In other words, because the Europeans Columbus represented thought they were bringing the blessings of "Civilization" to the "savages" he had encountered on the "New World," they and their descendants assumed the right to enslave them in the name of a Christian deity; even as Europe itself was being torn by religious disagreements over how that deity should be worshiped.

That the last inhabited continent "discovered" by Europeans was not only the world's smallest, but also the home of aborigenes is also interesting because recent genomic studies have confirmed that they are probably the descendants of the first of many human diasporas from Africa.

The point of this rambling essay is that the biggest current threat to our survival seems to be our inability- as a species- to control our destructive behavior. Although 500 years may might not seem very long compared to the time required for Evolution to have produced the human brain; that organ- when augmented by the disciplines of Science- has greatly intensified our impact on both our species, and its planetary environment.

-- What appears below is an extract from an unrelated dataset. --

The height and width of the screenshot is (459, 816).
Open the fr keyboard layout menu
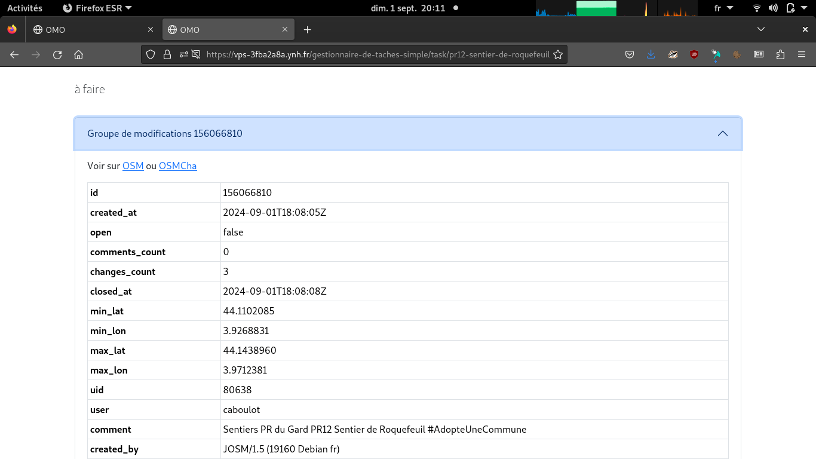click(x=723, y=8)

Unfortunately, that enhanced cognitive impact has been a mixed blessing; not only has it multiplied our numbers, it has intensified the number and intensity of the disputes we are so prone to engage in.

Although not everyone agrees, there is an abundance of evidence that global warming is a viable hypothesis; however, one can easily find many web sites deriding it as a scam or a liberal plot. If the hypothesis proves "true" (accurate) failure to act now will have huge consequences down the road- and in very little time.

Today's greatest irony may be that many conservatives see global warming as political- a liberal scam- almost certainly not true and one that must be opposed in any event.

Thus has our cognitive ability allowed our species to dominate its global environment, but our serious emotional flaws encourage us to compete for dominance, much the same as males in most mammalian species compete for reproductive dominance and leadership.

Recognition of that flaw should now be possible through the same cognitive processes that have produced quantum theory, space exploration, genetic engineering and organ transplantation, yet both the historical record and the events being reported in our daily media show us headed in the wrong direction: directly away from the critical understanding that any effective solution requires.

It would seem self-evident that in order to solve a problem, one must first understand it and to do that, one must be able to discuss it freely and honestly.

In that context, humanity's "drug problem," became a dominant issue right after Richard Nixon's Controlled Substances Act was passed in 1970, a law still enforced as federal US law and UN policy. Rather than a "solution" Nixon's "drug war" serves as excellent example of- and metaphor for- our cognitive frailty.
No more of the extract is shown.